Task to carry out -
Update the listing from the line that contains "You are a GUI" down to the line that contains "[x=584, y=374]", replacing "ticket" with "boarding pass" and leaving all other text unchanged. Omit the pictures from your answer.

-- START Data excerpts --

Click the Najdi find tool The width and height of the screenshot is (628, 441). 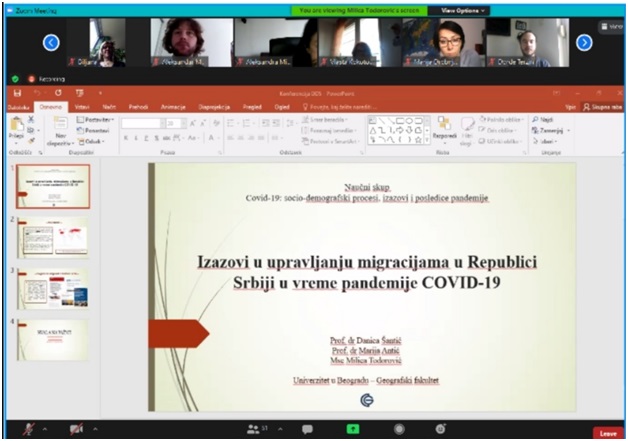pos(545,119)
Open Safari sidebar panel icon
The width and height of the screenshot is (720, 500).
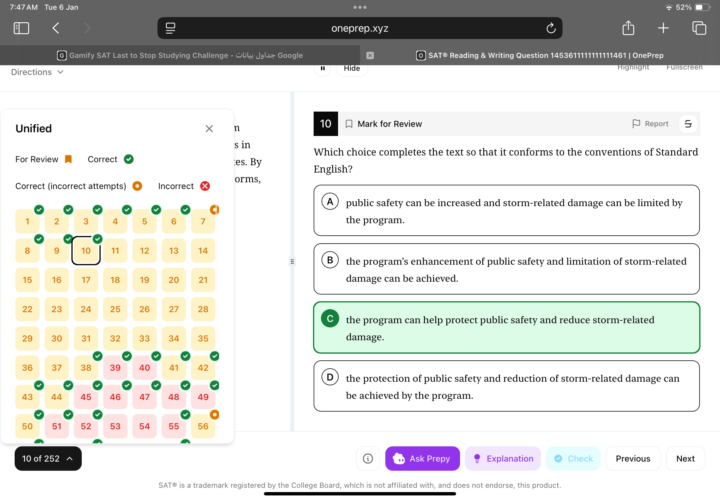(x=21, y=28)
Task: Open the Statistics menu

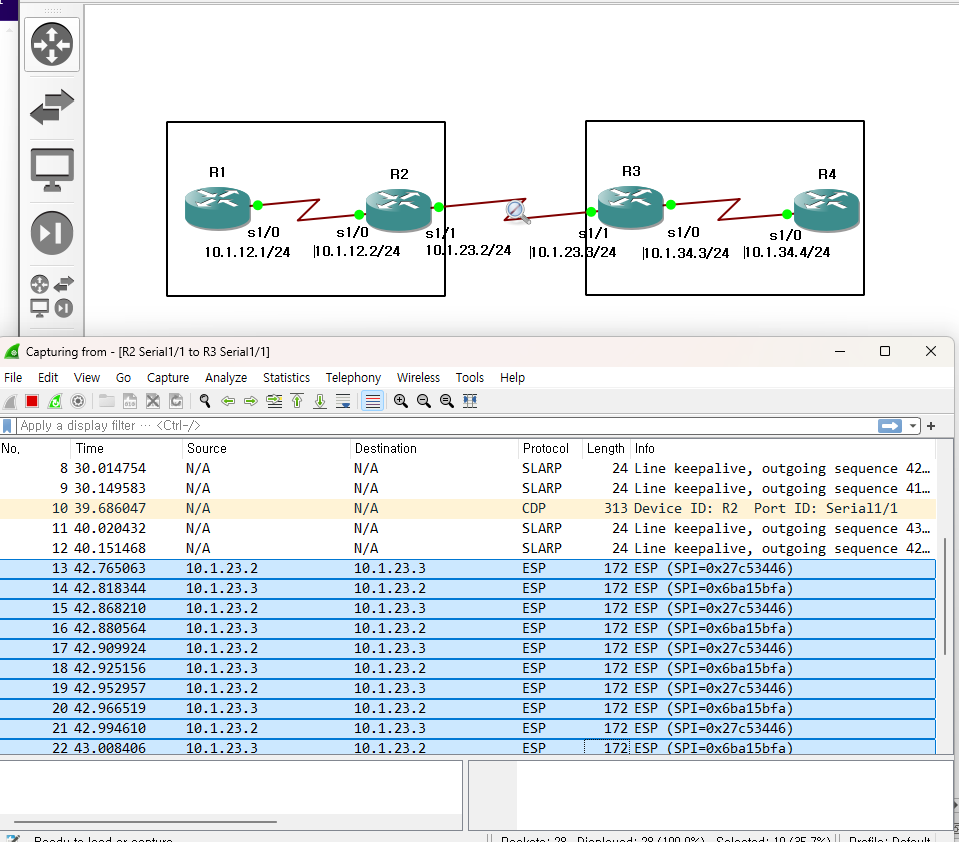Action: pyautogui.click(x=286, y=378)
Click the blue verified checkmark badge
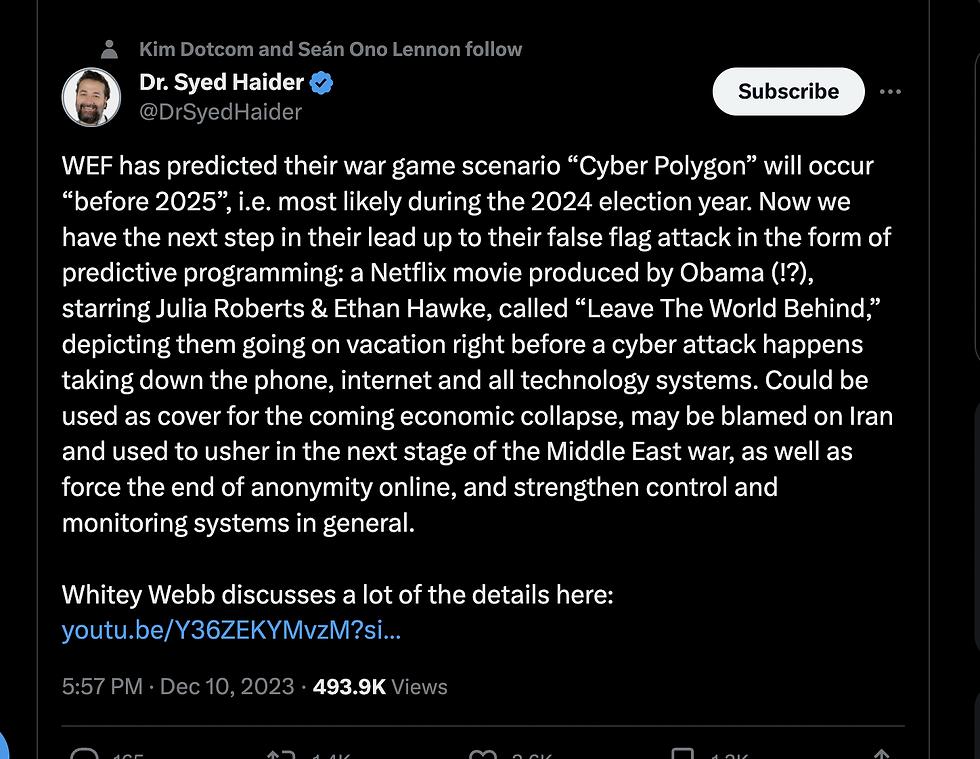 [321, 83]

-- END Data excerpts --
-- START Data excerpts --

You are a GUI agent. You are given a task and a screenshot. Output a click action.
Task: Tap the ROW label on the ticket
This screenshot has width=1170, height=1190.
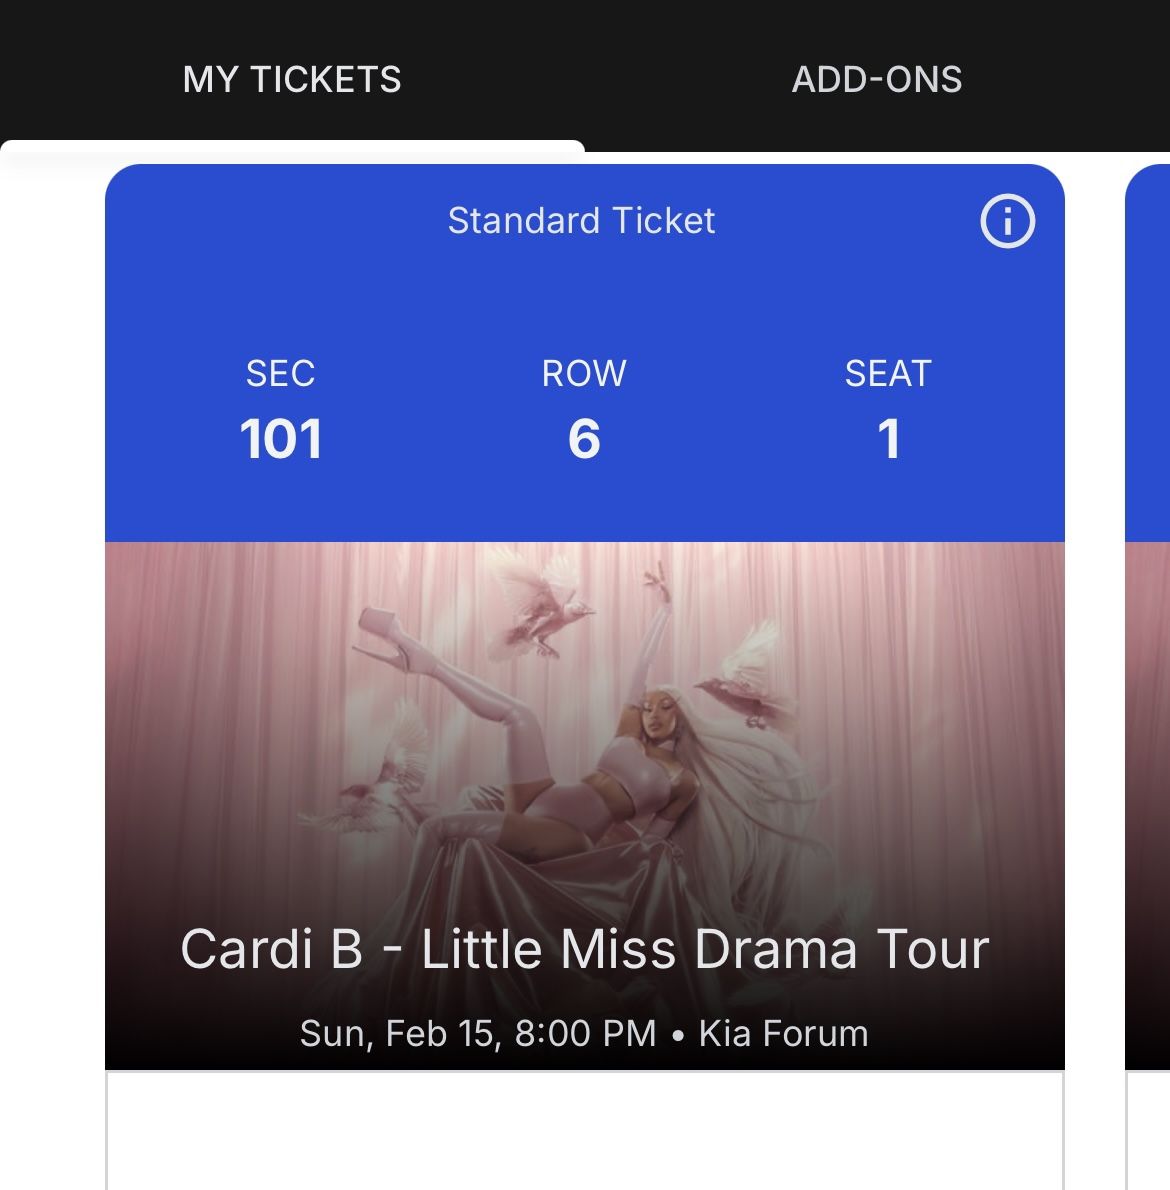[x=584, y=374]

-- END Data excerpts --

Output for this exercise -
You are a GUI agent. You are given a task and a screenshot. Output a click action.
Task: Tap the ROW label on the boarding pass
This screenshot has width=1170, height=1190.
[x=584, y=374]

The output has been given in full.